* _Requirement_:
Scan the entries below for the word "computer". Copy out every line in which it occurs.

* _Dataset content_:

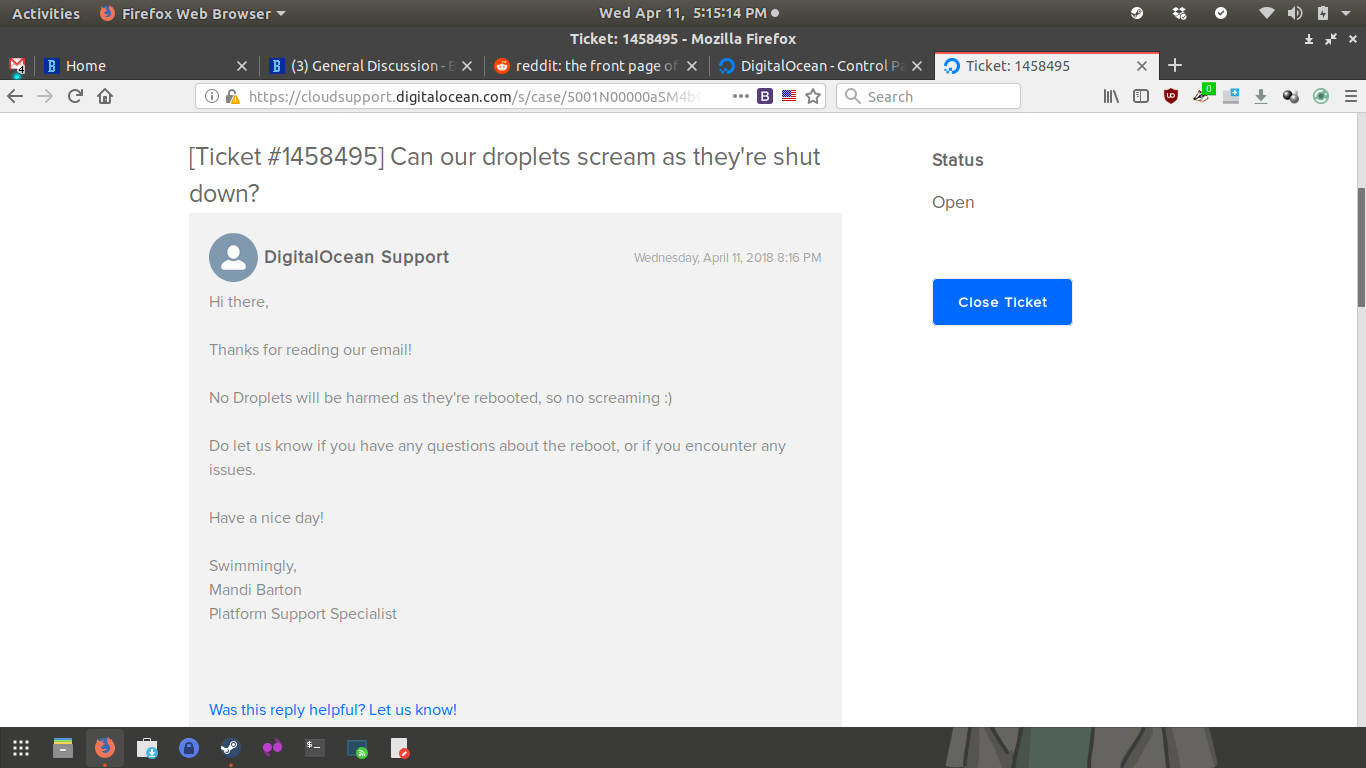This screenshot has height=768, width=1366.
Task: Open the Firefox downloads panel
Action: coord(1261,96)
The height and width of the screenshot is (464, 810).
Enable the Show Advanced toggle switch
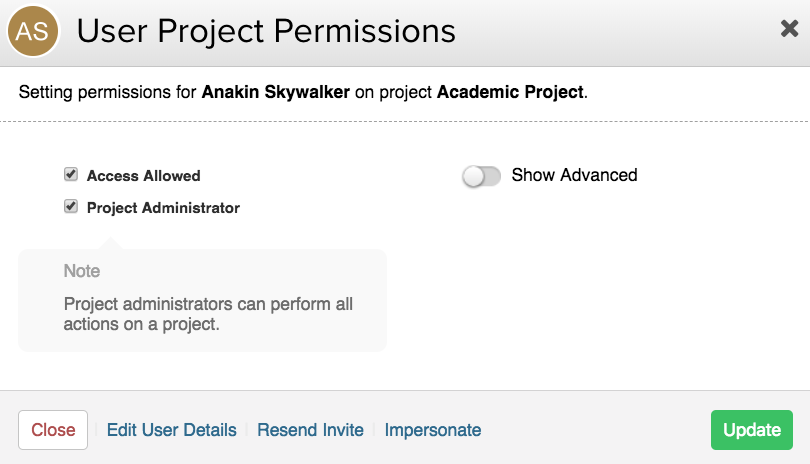click(481, 176)
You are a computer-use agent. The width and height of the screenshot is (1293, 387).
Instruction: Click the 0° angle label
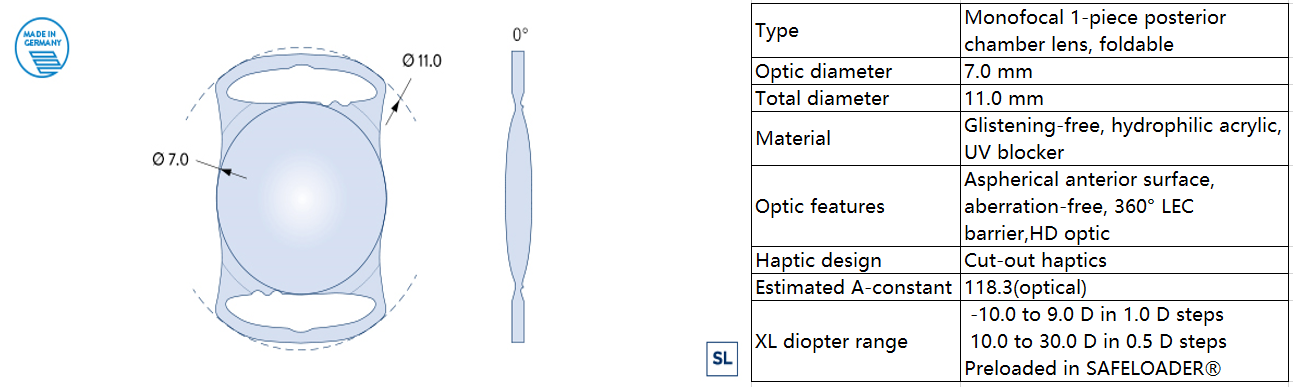[x=520, y=34]
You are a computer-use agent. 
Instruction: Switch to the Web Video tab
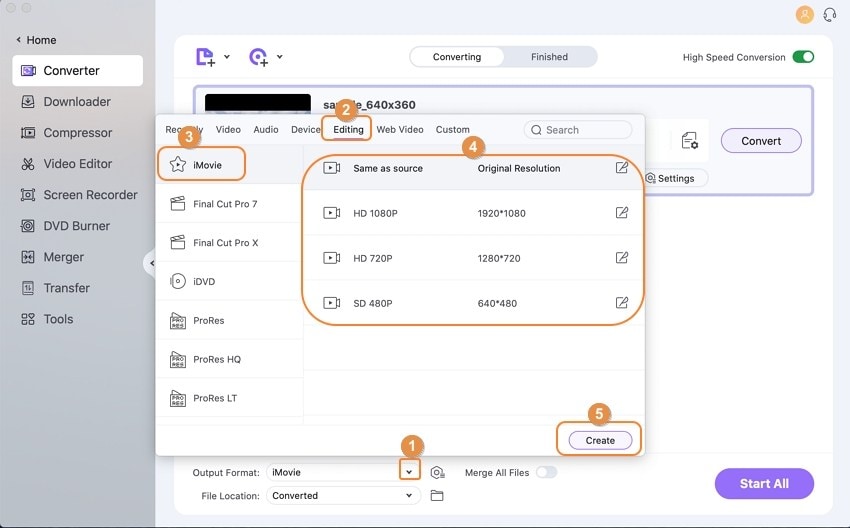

* _Output for this task_:
You are a computer-use agent. The width and height of the screenshot is (1293, 387).
You are a computer-use agent. 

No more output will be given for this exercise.